(Word and element location records)
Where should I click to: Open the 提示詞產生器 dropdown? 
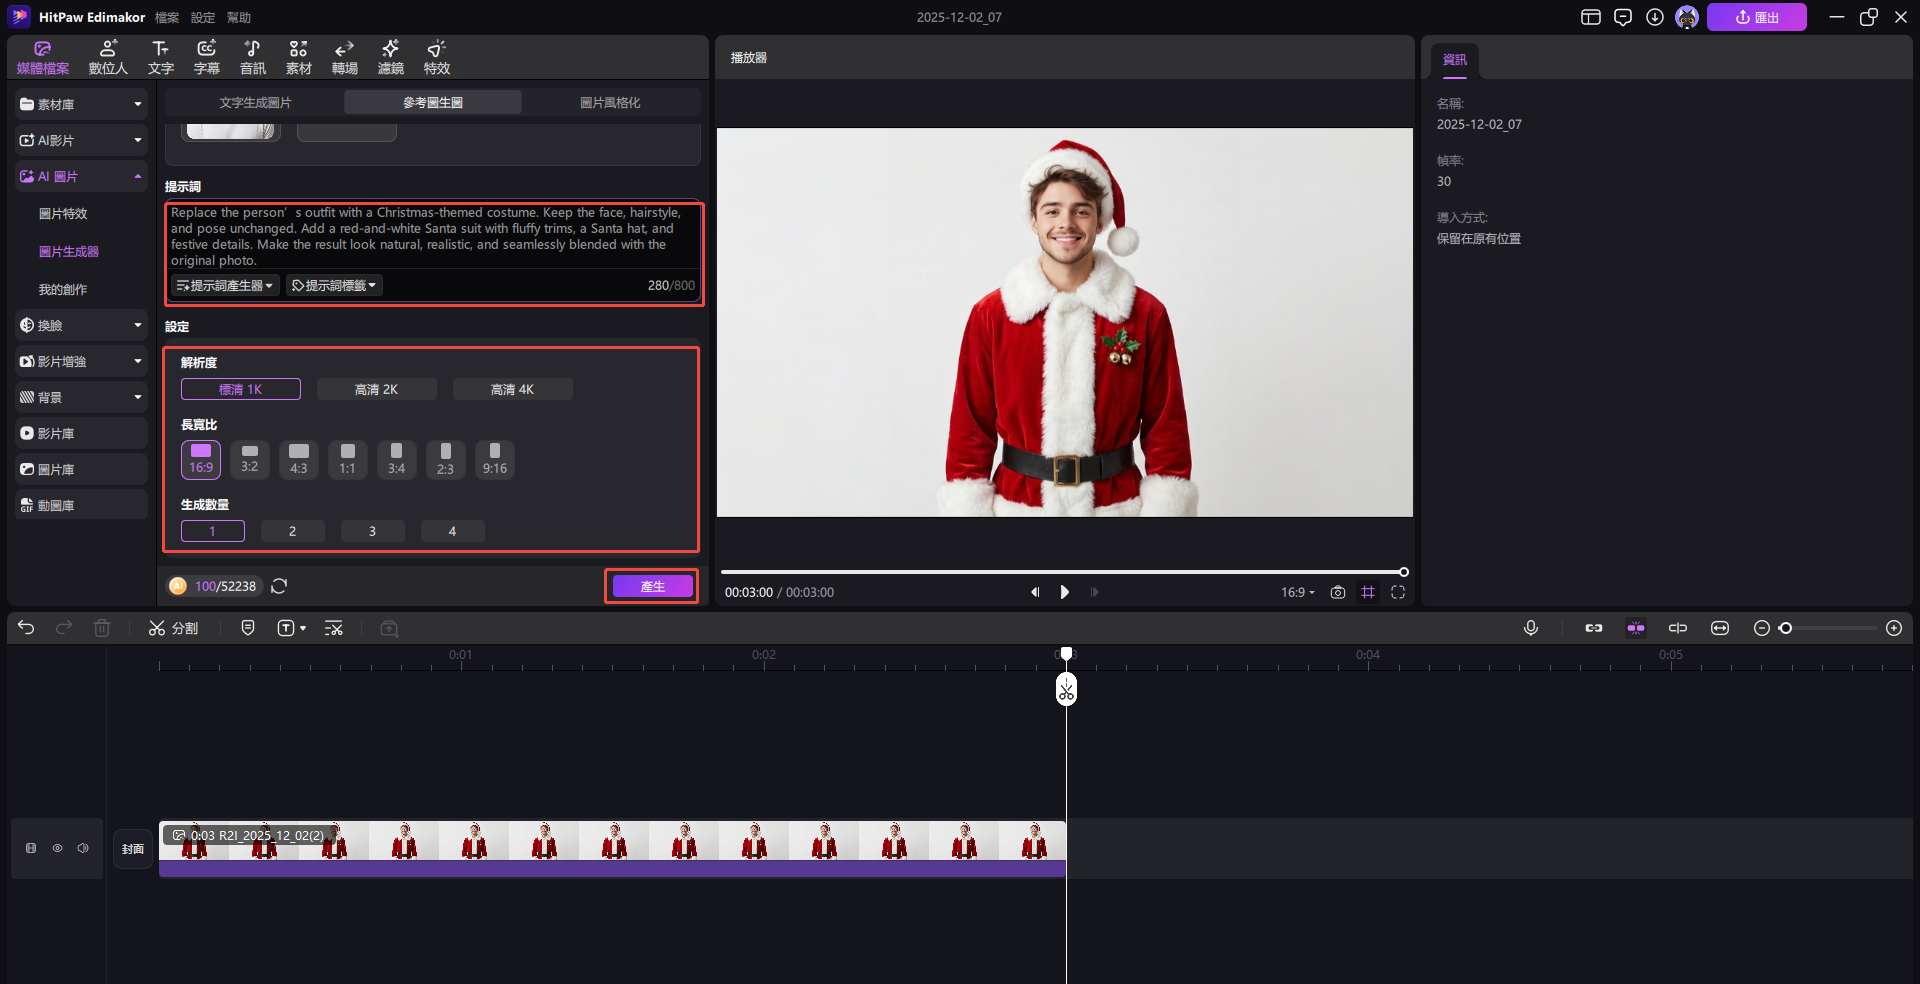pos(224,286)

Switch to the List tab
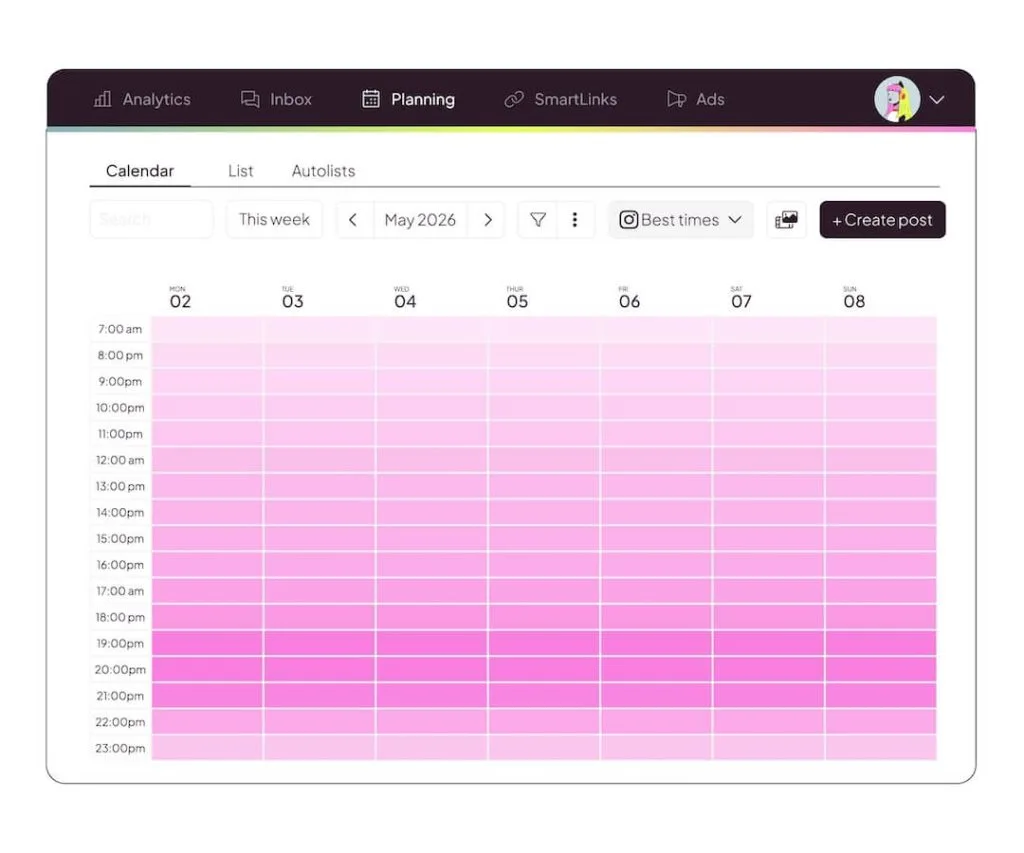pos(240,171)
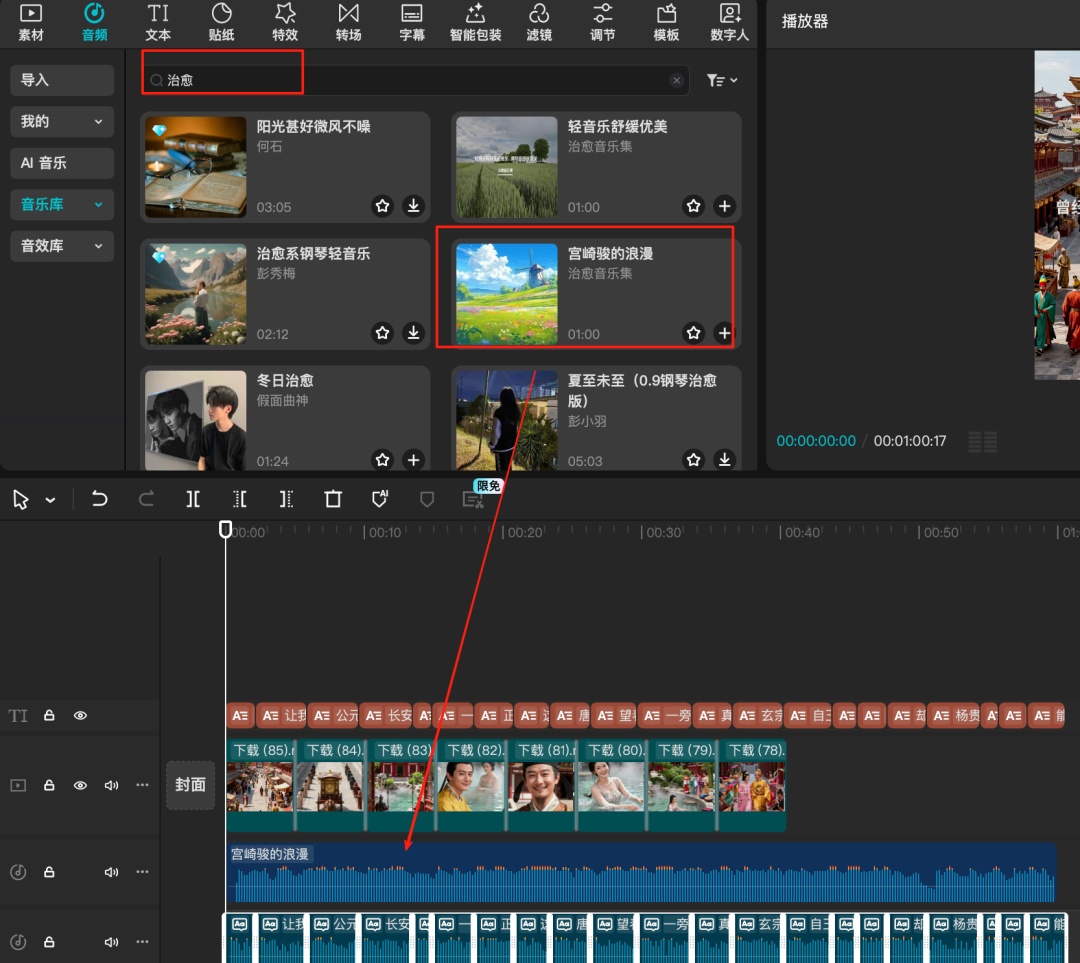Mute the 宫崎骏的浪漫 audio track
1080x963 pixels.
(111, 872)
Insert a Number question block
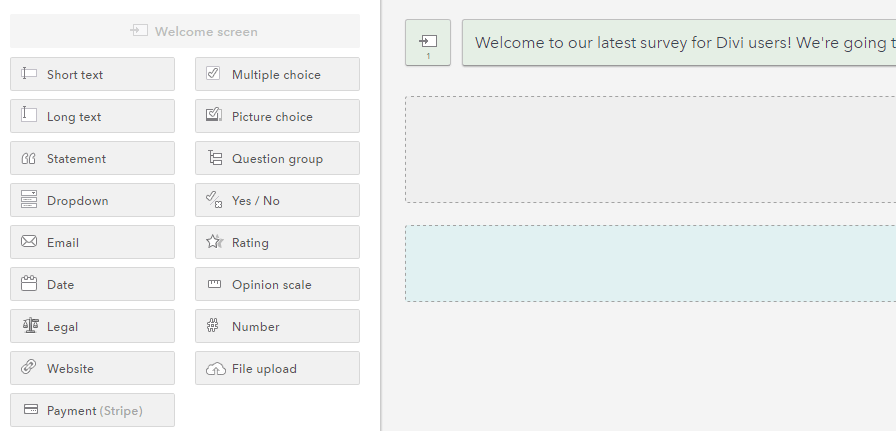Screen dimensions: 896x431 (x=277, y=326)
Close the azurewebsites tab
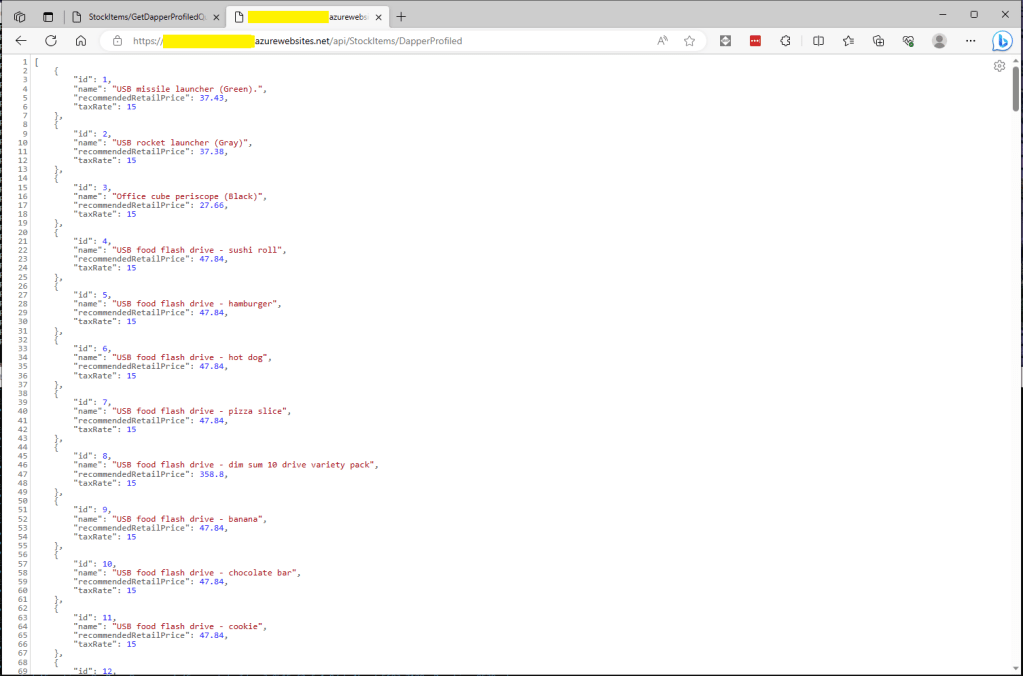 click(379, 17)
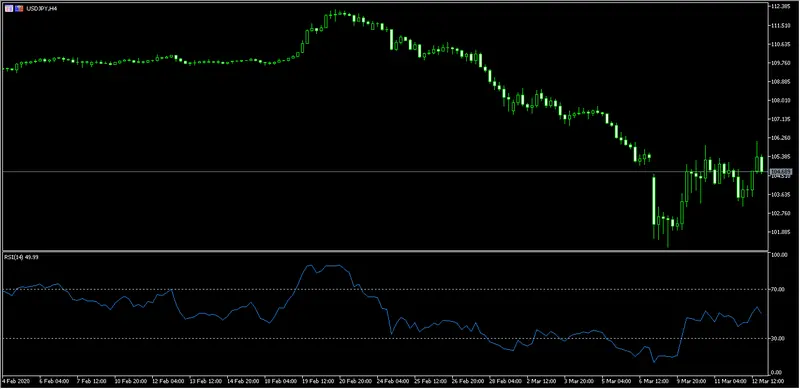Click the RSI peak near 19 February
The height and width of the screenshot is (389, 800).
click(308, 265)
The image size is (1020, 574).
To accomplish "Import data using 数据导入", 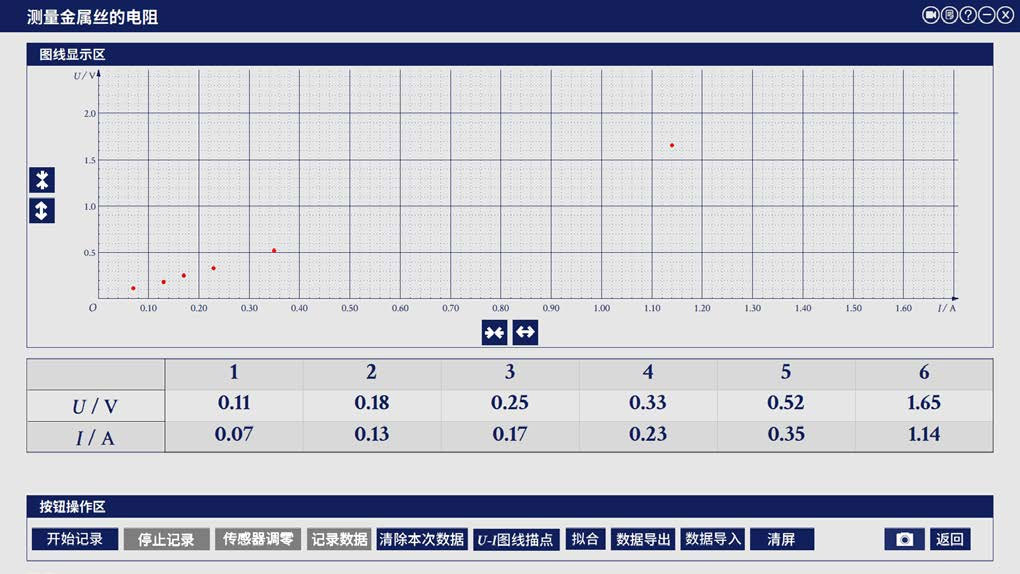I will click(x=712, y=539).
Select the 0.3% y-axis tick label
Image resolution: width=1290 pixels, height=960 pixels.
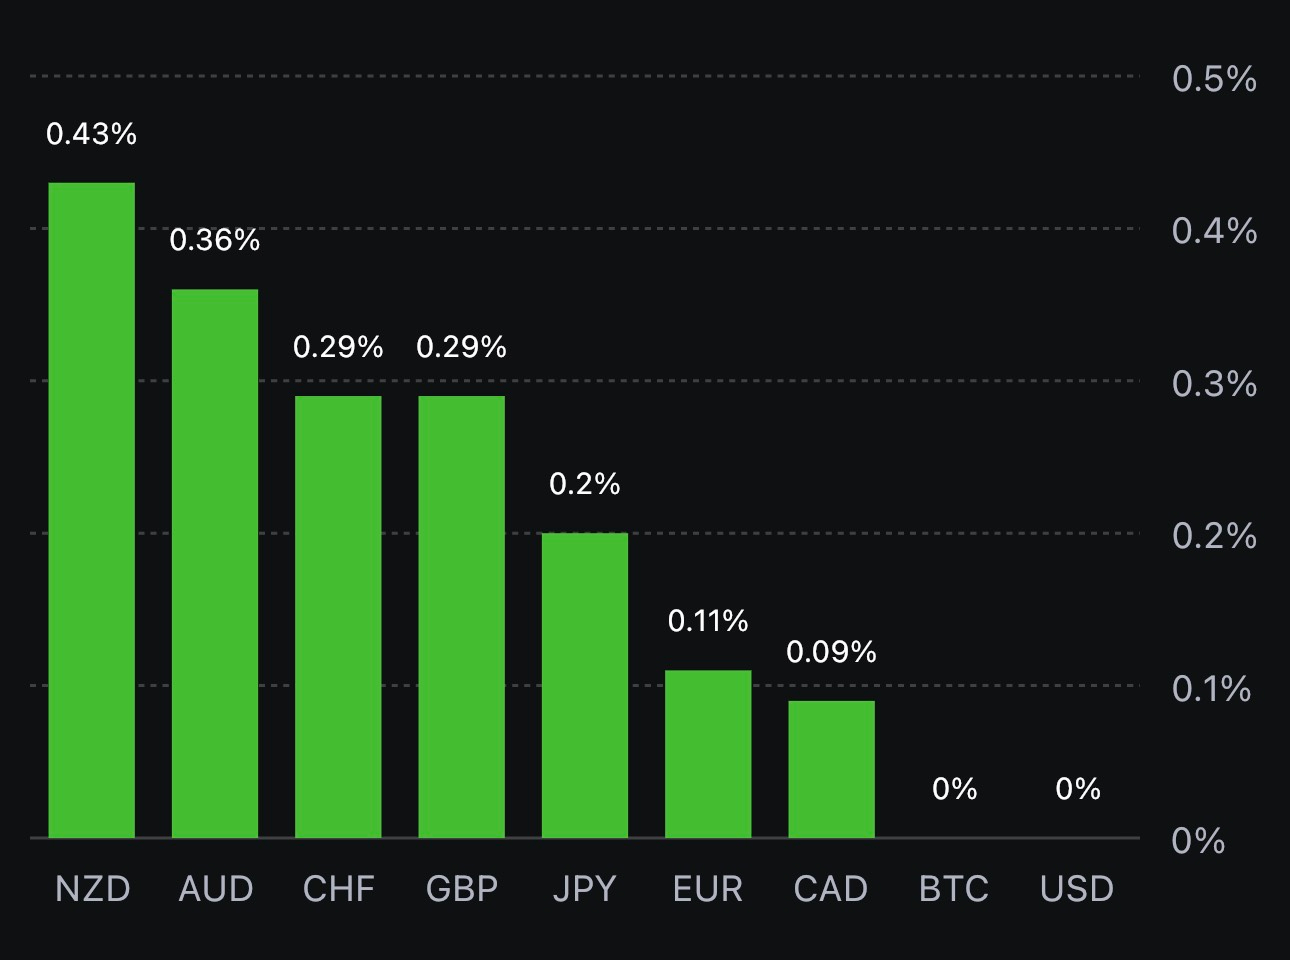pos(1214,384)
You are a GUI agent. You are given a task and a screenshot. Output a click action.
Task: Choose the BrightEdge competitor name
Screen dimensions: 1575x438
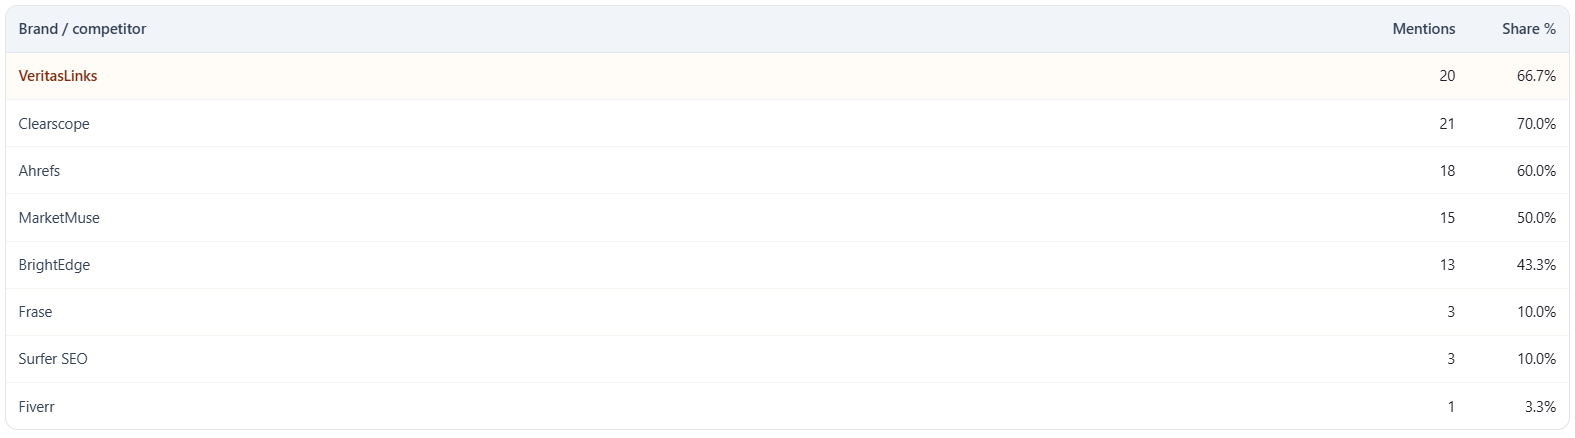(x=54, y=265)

### WHAT IS ASKED
Pick out each line of the rows above that contains the string "width", and copy those lines. Match case.

### RESPONSE
The height and width of the screenshot is (389, 800).
Image resolution: width=1290 pixels, height=960 pixels.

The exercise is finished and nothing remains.